Sharing the carrion with other students also limited the data that I was able to collect as I was not able to disturb the carrion and collect liberally of insect samples.
No maggots from the carrion were collected for laboratory rearing. The larvae of the blowfly species of the Canberra region could have been examined for variations to findings in the literature, such as the base development threshold of C. stygia and the effect of cold temperatures on the rate of development.
The identification of insects was more difficult than expected with the likelihood of misidentifications without experienced entomologists.
Conclusion The current experiment demonstrated that the winter in the Canberra region reduced the rate of decomposition, which extended the stages of Fresh, Bloat and Decay over 90 days. The sunlit and shaded pig carrion showed no significant difference in rate of decomposition, however changes in soft tissue were observed showing mummification in the dry, sunlit habitats and the formation of adipocere in the moist, shaded habitats. Temperature variations between the two habitats showed no significant difference in ambient temperature or body temperature, but the control samples did demonstrated that the rate of decomposition was linked to the insect activity. When examining insect activity in sunlit and shaded locations, a significant difference between insect populations was observed. Diptera abundance was almost doubled at sunlit carrion sites throughout the stages of decomposition in comparison to shaded carrion, with slight variations in Hymenoptera and Coleoptera numbers. However, the Hymenoptera population was more abundant at shaded sites during Bloat. There also were observable preferences between some species for sunlit or shaded environments. when examining the development rate and ADD of blowflies at this time of year, errors in PMI due to cold weather which may delay the oviposition of eggs and reduce the growth rate of larvae can cause inaccuracies in PMI estimates. Therefore, temperature conditions which are below a species minimum temperature threshold and which stunt larvae development should be taken into consideration when estimating the PMI.

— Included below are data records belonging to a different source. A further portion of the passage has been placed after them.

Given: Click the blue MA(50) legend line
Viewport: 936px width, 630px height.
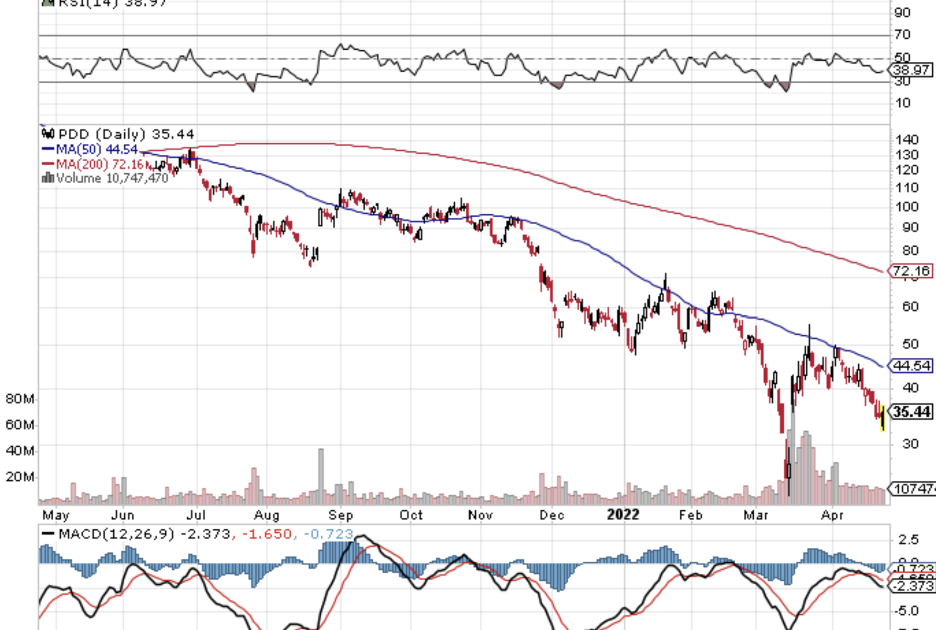Looking at the screenshot, I should [47, 148].
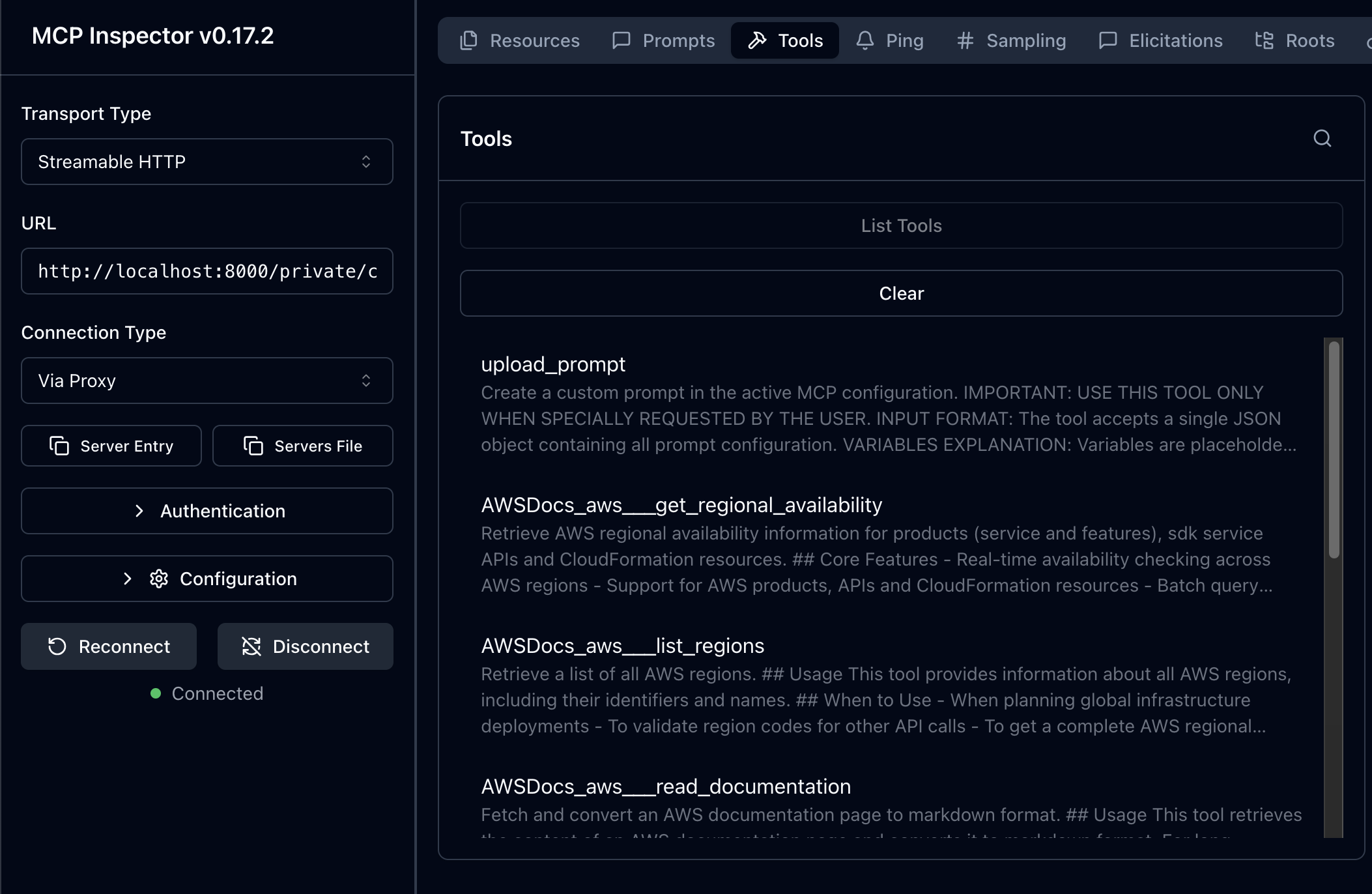Click the copy icon on Server Entry
Screen dimensions: 1372x894
tap(59, 446)
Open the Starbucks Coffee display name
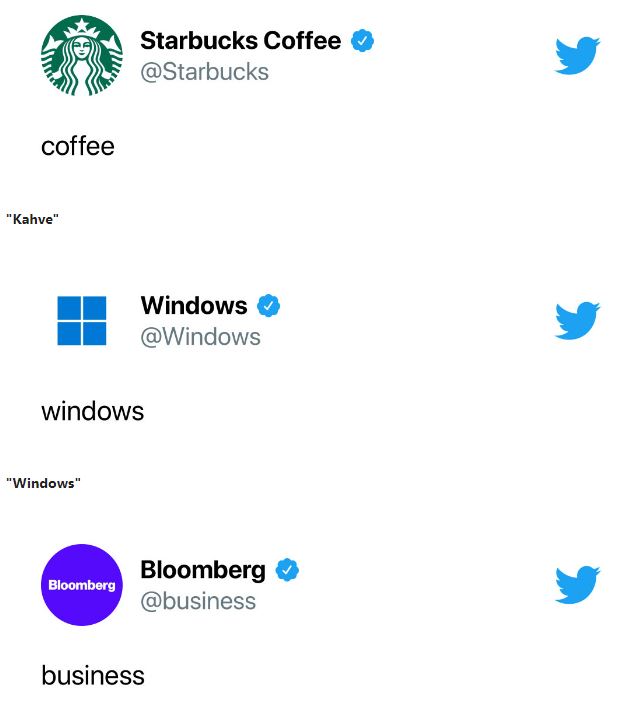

Future Directions and Research The current study had some limitations which could be improved in future sunlit and shaded carrion examination. Further consideration of location differences of sunlit and shaded carrion, and differences of seasonal and yearly data would contribute significantly to the research. Additional data from maggot mass temperatures, laboratory reared maggots and effective data loggers would also be beneficial. A comprehensive study of variations in Calliphora stygia larval weight, length, development rate and minimum temperature threshold for cold temperature conditions, which are collected from the Canberra region, could provide more information for estimating PMI during winter. Also the statistical error in delayed oviposition and the accuracy of PMI estimations could be examined to determine a standard error rate.